* [Exercise objective] Below are some records. Return exactly the lines from the one containing "This screenshot has width=654, height=435." through the one containing "Task: Select the Clermont-Ferrand city marker", both included, and only those.

* [Records from a collection]
□ □ □
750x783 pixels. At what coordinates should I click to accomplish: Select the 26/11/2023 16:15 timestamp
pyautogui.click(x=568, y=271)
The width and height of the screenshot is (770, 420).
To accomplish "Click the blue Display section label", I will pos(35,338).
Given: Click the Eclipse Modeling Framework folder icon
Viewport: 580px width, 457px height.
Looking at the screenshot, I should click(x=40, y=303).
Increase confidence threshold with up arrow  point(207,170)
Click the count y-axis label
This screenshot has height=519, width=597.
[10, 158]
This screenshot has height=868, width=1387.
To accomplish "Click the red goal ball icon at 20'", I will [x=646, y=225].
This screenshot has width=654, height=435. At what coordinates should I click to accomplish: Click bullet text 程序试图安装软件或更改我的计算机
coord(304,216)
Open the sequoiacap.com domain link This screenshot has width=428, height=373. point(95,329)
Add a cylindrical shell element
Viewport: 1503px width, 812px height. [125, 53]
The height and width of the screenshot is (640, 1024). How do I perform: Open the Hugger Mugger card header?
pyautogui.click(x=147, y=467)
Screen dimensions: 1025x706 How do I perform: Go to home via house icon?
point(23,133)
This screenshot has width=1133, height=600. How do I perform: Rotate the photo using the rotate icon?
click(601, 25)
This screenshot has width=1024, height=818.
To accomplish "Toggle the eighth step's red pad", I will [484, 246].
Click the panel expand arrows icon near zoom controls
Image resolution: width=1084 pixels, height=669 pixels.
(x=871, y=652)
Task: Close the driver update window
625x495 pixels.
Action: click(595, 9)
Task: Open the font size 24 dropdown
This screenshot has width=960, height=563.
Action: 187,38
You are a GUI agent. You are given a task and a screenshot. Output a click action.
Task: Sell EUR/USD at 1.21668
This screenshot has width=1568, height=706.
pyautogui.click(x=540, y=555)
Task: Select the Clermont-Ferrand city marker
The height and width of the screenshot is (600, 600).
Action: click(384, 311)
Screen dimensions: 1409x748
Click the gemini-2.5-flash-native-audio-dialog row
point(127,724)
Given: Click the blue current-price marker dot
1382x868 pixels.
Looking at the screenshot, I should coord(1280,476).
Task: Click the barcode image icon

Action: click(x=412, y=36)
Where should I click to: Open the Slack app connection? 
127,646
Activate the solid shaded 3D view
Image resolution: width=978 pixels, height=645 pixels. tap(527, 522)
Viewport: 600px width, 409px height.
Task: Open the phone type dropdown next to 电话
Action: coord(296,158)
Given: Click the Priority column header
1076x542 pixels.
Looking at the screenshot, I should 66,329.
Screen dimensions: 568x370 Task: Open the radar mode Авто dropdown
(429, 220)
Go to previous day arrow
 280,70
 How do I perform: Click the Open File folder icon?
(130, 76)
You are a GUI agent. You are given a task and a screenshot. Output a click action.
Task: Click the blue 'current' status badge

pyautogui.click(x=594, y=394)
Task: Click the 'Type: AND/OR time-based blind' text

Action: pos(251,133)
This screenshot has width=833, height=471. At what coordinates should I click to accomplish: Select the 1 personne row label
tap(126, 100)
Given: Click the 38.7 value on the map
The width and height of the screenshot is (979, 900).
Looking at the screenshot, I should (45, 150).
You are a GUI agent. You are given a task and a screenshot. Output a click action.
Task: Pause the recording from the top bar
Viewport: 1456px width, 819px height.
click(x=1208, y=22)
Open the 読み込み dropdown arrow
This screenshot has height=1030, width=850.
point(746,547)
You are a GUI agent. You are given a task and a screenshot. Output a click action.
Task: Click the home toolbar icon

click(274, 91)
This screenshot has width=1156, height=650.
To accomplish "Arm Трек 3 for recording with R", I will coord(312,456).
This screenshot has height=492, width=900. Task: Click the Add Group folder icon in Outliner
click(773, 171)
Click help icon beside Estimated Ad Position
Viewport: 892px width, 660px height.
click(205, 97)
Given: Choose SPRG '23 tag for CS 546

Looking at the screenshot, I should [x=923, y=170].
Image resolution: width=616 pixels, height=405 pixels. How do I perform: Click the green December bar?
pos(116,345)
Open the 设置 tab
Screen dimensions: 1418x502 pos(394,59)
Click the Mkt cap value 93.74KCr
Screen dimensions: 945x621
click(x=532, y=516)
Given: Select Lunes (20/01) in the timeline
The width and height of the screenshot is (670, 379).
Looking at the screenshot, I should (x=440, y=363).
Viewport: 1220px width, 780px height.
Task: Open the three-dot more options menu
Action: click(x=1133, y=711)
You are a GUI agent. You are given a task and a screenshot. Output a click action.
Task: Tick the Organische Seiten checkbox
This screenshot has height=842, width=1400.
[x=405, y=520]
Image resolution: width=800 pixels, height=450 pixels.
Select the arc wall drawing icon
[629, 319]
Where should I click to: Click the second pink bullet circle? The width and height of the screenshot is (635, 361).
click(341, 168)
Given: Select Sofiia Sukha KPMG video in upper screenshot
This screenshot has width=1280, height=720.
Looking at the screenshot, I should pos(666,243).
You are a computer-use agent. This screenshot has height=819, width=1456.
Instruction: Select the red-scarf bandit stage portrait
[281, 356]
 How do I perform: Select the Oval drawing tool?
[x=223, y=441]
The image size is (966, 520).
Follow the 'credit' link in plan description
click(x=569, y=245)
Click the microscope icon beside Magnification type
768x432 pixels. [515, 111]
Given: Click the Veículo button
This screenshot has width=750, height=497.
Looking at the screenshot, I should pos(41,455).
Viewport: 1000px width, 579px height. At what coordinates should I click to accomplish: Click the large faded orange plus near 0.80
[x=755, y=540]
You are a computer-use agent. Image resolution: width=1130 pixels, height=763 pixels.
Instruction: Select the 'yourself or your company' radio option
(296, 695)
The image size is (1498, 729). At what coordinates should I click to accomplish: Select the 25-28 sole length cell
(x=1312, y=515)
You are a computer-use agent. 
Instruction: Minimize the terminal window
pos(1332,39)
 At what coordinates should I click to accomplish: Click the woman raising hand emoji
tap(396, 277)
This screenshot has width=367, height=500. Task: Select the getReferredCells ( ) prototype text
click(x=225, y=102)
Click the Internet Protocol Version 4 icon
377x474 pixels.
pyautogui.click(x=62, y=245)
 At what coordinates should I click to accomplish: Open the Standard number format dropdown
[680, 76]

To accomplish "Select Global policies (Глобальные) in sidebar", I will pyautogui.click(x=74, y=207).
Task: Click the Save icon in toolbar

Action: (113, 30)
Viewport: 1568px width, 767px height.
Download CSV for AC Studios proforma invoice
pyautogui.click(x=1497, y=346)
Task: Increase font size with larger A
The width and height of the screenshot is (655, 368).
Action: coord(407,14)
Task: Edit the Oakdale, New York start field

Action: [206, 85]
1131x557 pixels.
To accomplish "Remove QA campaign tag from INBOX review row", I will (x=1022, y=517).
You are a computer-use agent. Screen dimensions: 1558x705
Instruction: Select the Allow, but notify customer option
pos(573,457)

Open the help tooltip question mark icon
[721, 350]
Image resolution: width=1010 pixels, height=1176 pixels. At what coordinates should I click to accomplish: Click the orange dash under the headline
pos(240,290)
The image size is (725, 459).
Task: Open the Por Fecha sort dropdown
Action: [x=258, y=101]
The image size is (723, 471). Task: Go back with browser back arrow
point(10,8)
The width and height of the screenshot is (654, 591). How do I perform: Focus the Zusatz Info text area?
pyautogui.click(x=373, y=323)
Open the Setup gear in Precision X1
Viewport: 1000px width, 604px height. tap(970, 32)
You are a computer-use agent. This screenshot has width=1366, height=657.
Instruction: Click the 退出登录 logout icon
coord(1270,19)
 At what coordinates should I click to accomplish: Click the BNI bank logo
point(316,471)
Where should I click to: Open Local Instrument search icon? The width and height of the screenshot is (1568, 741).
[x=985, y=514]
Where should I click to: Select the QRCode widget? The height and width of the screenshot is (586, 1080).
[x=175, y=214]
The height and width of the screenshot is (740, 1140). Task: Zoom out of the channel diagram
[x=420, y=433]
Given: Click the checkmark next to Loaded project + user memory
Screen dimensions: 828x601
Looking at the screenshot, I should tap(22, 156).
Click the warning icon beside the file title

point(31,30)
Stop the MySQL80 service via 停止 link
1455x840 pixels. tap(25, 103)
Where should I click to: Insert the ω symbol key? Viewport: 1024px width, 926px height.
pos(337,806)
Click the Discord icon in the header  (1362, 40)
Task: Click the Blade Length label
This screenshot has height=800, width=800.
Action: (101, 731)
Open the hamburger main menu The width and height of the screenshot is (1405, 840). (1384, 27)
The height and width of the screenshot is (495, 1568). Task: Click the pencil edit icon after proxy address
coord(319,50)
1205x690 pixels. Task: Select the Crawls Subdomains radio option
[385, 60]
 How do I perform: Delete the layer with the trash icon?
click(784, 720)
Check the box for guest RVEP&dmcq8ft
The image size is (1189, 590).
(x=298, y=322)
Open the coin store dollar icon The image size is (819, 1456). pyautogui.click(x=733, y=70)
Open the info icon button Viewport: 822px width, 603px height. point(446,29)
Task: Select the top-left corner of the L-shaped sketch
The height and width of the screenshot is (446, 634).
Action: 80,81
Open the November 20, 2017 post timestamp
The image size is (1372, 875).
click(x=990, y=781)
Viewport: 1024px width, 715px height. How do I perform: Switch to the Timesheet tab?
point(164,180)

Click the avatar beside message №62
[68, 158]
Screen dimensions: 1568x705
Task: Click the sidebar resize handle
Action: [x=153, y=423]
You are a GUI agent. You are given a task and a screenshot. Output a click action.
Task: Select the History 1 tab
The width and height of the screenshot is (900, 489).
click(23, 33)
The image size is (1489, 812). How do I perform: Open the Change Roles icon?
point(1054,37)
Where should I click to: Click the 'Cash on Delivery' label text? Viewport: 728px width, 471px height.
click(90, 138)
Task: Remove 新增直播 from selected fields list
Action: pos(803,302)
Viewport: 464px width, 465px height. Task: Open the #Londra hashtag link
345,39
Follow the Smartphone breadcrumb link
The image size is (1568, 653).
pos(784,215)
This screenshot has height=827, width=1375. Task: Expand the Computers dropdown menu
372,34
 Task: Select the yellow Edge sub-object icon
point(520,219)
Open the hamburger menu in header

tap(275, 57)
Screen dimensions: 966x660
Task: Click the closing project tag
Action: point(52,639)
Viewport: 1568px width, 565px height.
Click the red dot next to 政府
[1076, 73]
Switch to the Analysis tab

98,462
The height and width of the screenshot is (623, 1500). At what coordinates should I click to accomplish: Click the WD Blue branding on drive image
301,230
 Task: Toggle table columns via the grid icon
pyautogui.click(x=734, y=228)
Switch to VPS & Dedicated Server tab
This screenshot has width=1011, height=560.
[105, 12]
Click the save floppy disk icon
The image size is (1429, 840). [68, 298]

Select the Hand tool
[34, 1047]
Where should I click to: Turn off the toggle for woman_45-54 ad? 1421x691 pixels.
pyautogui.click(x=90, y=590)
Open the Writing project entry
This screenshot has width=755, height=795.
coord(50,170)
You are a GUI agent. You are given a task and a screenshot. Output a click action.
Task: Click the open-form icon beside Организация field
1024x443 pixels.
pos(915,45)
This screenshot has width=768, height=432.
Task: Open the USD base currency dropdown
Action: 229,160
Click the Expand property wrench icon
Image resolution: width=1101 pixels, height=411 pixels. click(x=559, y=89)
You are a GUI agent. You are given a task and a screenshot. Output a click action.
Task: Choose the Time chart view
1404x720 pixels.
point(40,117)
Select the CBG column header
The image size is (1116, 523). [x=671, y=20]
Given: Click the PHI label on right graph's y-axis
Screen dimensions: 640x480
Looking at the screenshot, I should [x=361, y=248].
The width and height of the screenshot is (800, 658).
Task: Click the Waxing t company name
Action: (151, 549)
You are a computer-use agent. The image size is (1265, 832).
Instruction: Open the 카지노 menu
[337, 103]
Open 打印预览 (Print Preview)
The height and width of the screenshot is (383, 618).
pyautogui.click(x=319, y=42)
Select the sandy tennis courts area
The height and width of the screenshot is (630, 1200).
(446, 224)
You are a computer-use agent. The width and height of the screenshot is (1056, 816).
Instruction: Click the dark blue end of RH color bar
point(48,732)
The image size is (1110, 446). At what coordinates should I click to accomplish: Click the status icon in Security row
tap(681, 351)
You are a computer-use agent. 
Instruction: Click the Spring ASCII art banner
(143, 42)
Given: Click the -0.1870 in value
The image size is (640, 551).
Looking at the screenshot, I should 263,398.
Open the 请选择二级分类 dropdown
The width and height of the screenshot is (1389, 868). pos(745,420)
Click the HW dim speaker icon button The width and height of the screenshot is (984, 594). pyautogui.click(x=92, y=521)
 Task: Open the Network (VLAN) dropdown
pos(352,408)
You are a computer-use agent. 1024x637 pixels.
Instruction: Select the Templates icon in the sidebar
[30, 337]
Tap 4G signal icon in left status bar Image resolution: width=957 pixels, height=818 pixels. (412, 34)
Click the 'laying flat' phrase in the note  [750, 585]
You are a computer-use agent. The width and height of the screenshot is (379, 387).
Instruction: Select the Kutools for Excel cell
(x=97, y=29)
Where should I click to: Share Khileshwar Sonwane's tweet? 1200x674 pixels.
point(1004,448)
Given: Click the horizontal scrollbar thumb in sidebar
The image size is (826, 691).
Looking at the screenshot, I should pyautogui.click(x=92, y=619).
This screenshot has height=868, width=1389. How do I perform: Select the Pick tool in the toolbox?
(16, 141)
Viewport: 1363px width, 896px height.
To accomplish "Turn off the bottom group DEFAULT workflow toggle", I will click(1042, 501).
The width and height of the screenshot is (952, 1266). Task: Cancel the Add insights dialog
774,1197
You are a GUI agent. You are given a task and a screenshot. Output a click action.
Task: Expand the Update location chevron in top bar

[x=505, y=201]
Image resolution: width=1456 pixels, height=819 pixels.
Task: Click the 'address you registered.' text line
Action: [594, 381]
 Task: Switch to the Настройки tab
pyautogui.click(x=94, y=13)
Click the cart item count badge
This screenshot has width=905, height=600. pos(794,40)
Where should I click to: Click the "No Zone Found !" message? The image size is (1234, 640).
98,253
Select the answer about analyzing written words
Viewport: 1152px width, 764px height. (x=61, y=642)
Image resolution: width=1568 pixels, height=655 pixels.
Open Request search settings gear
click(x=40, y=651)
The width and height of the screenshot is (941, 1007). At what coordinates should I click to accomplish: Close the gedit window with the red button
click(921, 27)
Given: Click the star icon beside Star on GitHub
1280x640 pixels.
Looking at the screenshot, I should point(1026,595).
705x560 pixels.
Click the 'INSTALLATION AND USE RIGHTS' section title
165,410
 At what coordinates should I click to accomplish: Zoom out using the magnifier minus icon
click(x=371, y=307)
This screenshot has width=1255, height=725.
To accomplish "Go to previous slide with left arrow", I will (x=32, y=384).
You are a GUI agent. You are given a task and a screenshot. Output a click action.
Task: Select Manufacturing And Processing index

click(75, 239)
□ □ □
* [Task solution]
This screenshot has width=654, height=435. At what coordinates should I click to accomplish: Click bullet text 程序试图安装软件或更改我的计算机
coord(304,216)
Open the sequoiacap.com domain link This screenshot has width=428, height=373. point(95,329)
Add a cylindrical shell element
Viewport: 1503px width, 812px height. [125, 53]
The height and width of the screenshot is (640, 1024). How do I perform: Open the Hugger Mugger card header?
pyautogui.click(x=147, y=467)
Screen dimensions: 1025x706 How do I perform: Go to home via house icon?
point(23,133)
This screenshot has width=1133, height=600. How do I perform: Rotate the photo using the rotate icon?
click(601, 25)
This screenshot has width=1024, height=818.
To accomplish "Toggle the eighth step's red pad", I will [484, 246].
Click the panel expand arrows icon near zoom controls
Image resolution: width=1084 pixels, height=669 pixels.
(x=871, y=652)
Task: Close the driver update window
625x495 pixels.
Action: click(595, 9)
Task: Open the font size 24 dropdown
This screenshot has width=960, height=563.
Action: 187,38
You are a GUI agent. You are given a task and a screenshot. Output a click action.
Task: Sell EUR/USD at 1.21668
This screenshot has width=1568, height=706.
pyautogui.click(x=540, y=555)
Task: Select the Clermont-Ferrand city marker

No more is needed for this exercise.